◆ Exercise directions: From the line containing "Task: Open 目录索引 folder index" down to the line containing "1434x897 pixels.", copy out the entries below exactly, both lines included, and nothing else; pictures do not belong in the copy.
Listed records Start Marker
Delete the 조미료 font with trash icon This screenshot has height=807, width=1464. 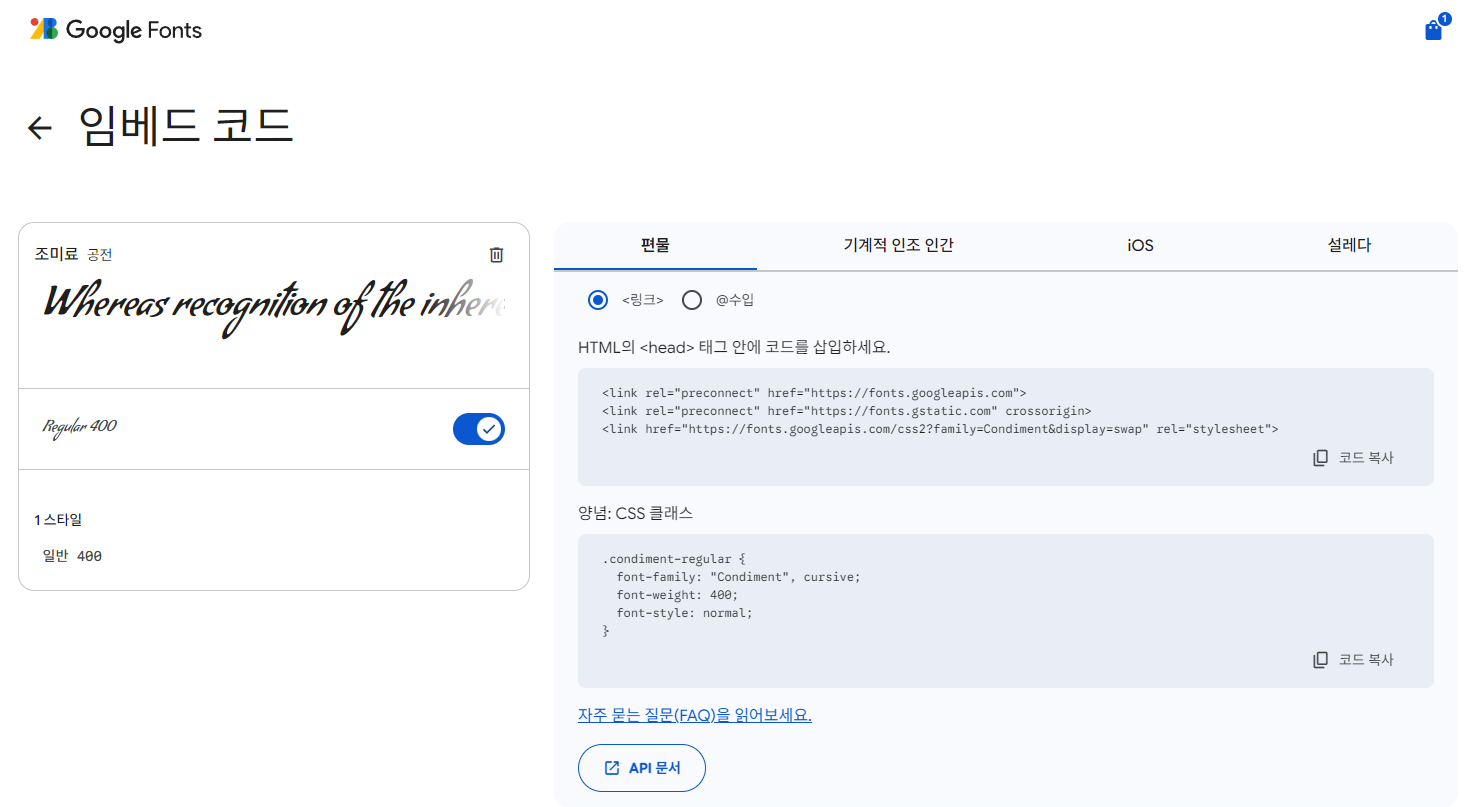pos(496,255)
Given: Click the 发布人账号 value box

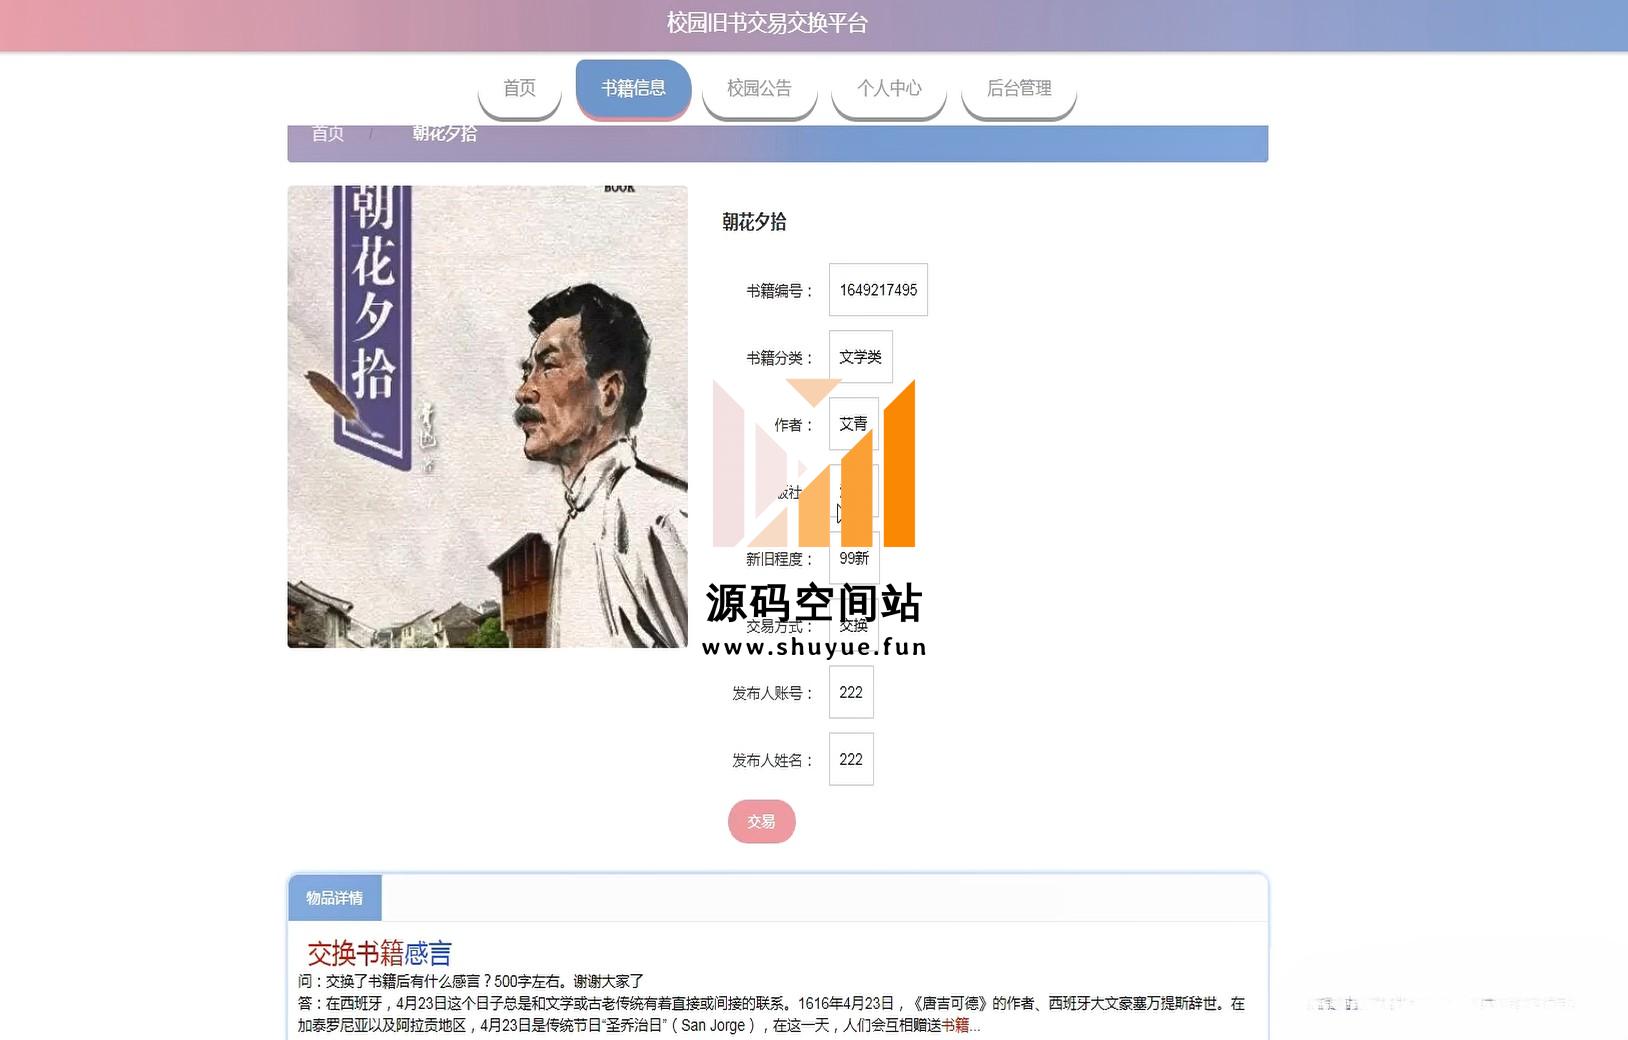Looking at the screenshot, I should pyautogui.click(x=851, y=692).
Listed records End Marker
Listed records Start Marker
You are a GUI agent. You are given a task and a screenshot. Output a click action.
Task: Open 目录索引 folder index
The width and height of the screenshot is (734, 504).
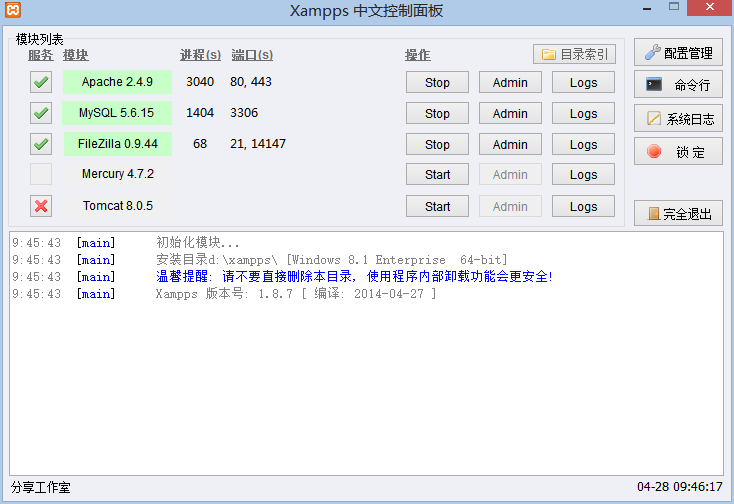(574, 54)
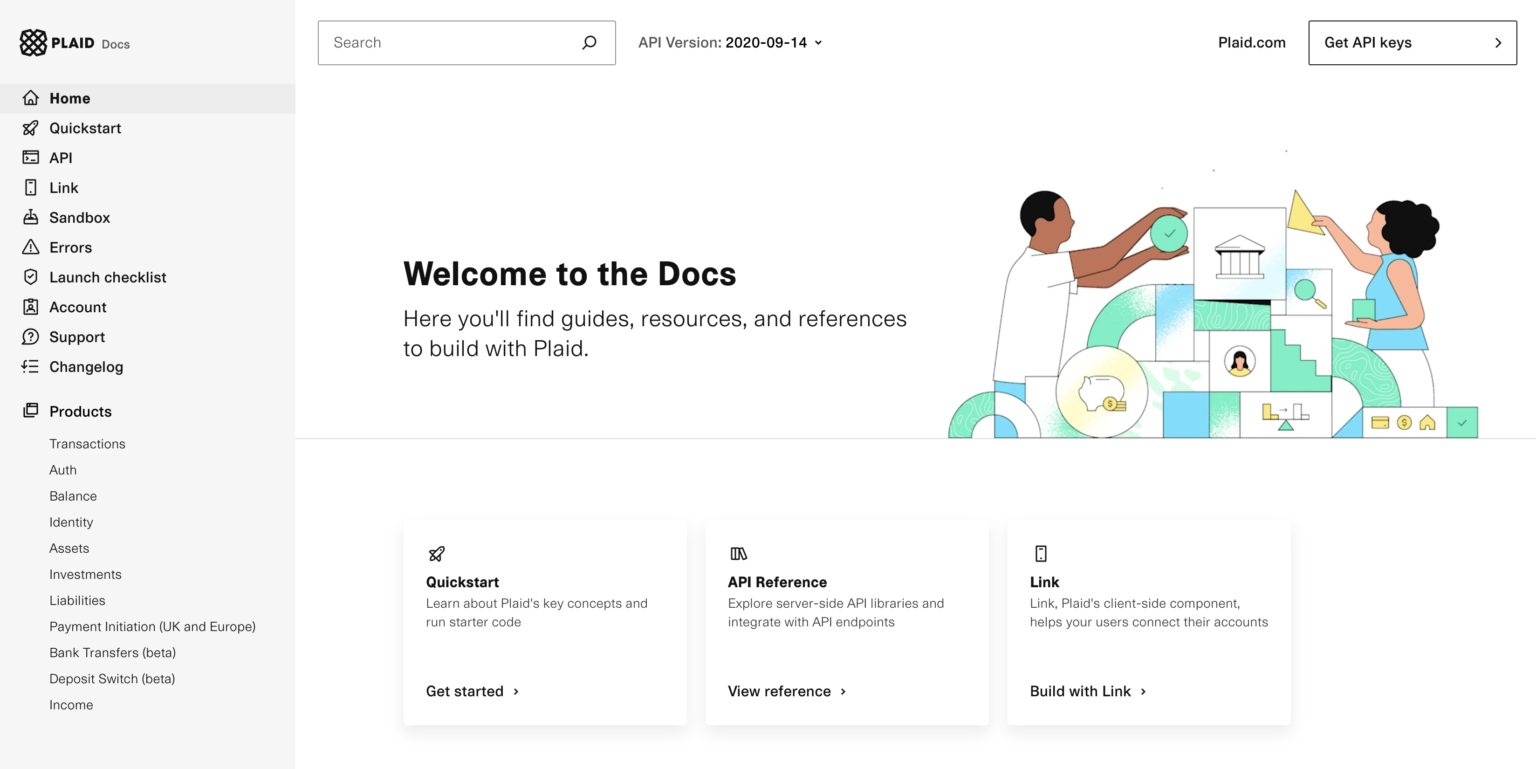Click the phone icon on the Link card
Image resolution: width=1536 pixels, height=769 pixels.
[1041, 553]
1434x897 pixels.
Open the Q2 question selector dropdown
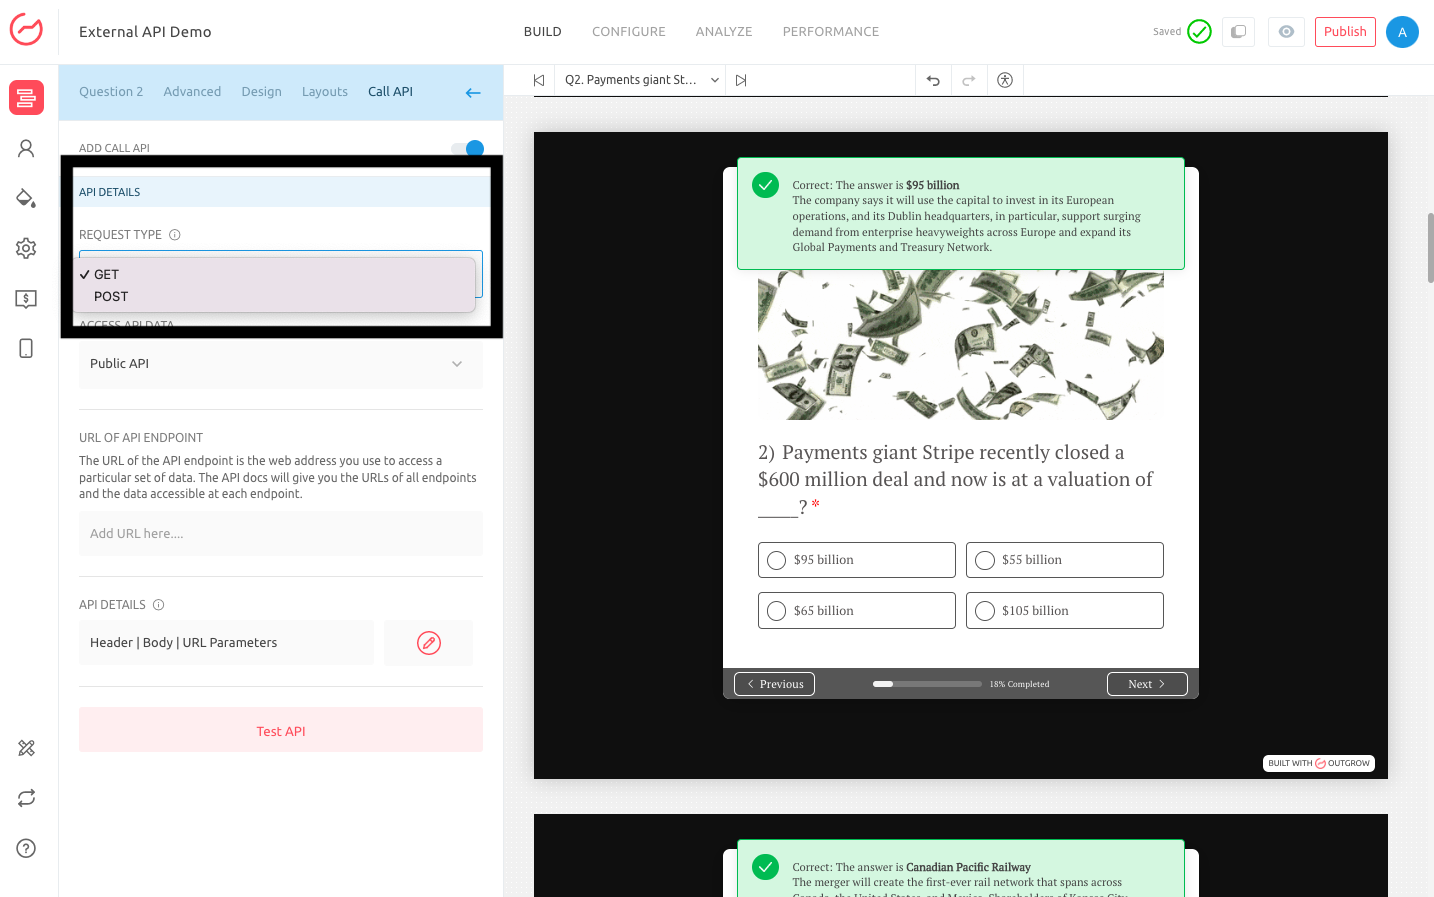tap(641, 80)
Listed records End Marker
◆ Solution to the problem:
Task: Open 目录索引 folder index
The width and height of the screenshot is (734, 504).
(574, 54)
Click the phone icon on the Link card
Image resolution: width=1536 pixels, height=769 pixels.
[1041, 553]
1434x897 pixels.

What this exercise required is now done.